The Constitution of the Arab Republic of Egypt is the fundamental law of Egypt.

The Egyptian Constitution of 2014 was passed in a referendum in January 2014. The constitution took effect after the results were announced on 18 January 2014. A constitutional amendments referendum was held from 20 to 22 April 2019.

Background
In July 2013, after the ousting of former President Mohammed Morsi, the military announced the schedule for the development of the constitution, with the vote to occur around the end of November 2013. Two different committees were involved in amending the 2012 constitution. The constitution replaces the Egyptian Constitution of 2012 which came into effect under Morsi.

Contents 
The constitution adopted in 2014, like the constitution drafted under Morsi, is based on the Egyptian Constitution of 1971.

Challenges:
• 1. Repeat word for word the part of the passage on Egypt's constitution that opens with the words containing "The Constitution of" and closes with "effect under Morsi.".
• 2. Shorten the paragraph in the passage on Egypt's constitution that begins "In July 2013, after the ousting", keeping its main facts.

Recorded data:
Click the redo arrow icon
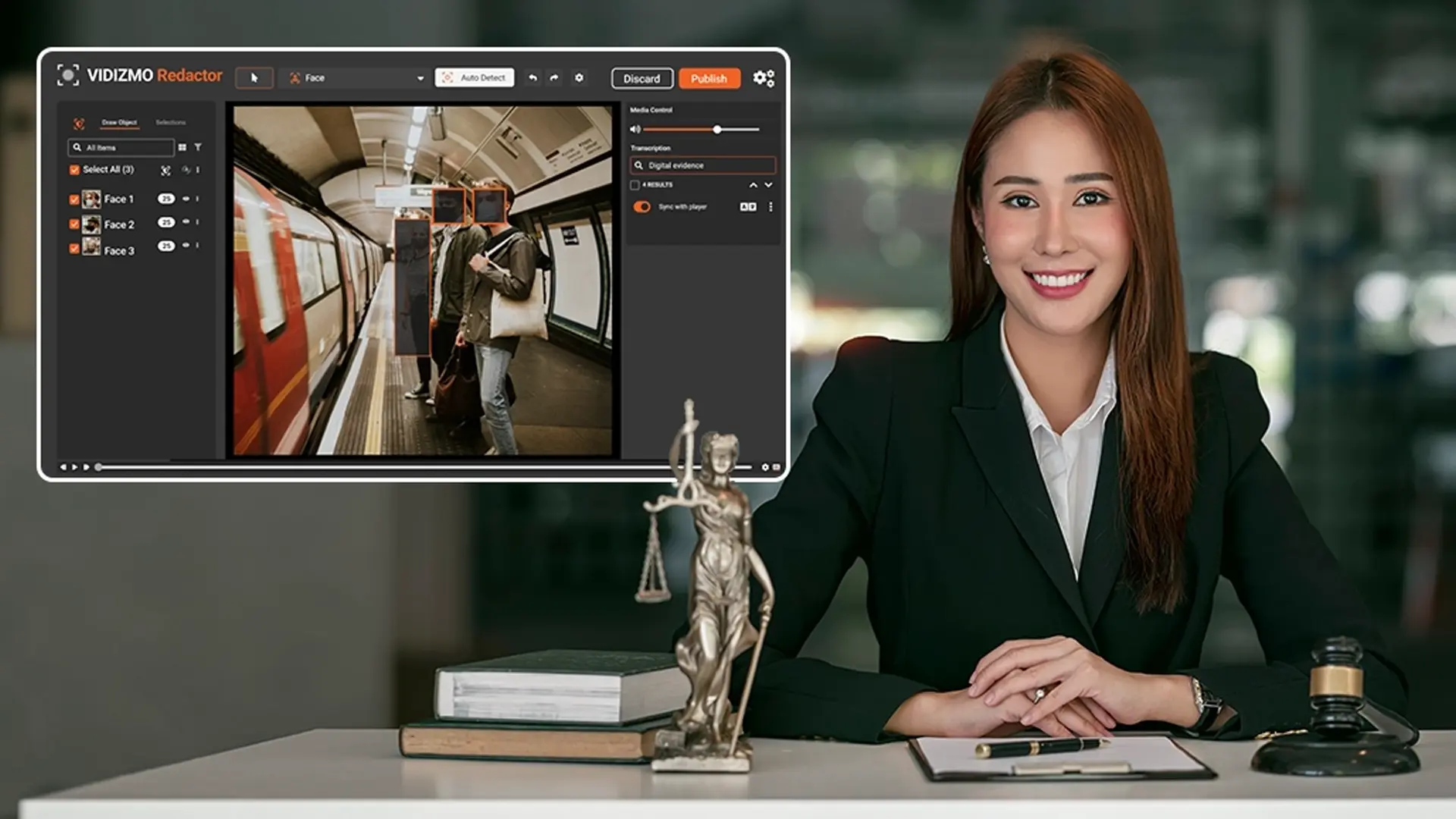 (x=554, y=78)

Exercise results:
• 1.
The Constitution of the Arab Republic of Egypt is the fundamental law of Egypt.

The Egyptian Constitution of 2014 was passed in a referendum in January 2014. The constitution took effect after the results were announced on 18 January 2014. A constitutional amendments referendum was held from 20 to 22 April 2019.

Background
In July 2013, after the ousting of former President Mohammed Morsi, the military announced the schedule for the development of the constitution, with the vote to occur around the end of November 2013. Two different committees were involved in amending the 2012 constitution. The constitution replaces the Egyptian Constitution of 2012 which came into effect under Morsi.

• 2. After Mohammed Morsi's ouster in July 2013, the military set a schedule for the constitution, with a vote planned for about the end of November 2013. Two committees amended the 2012 constitution, which had taken effect under Morsi and which the new one replaces.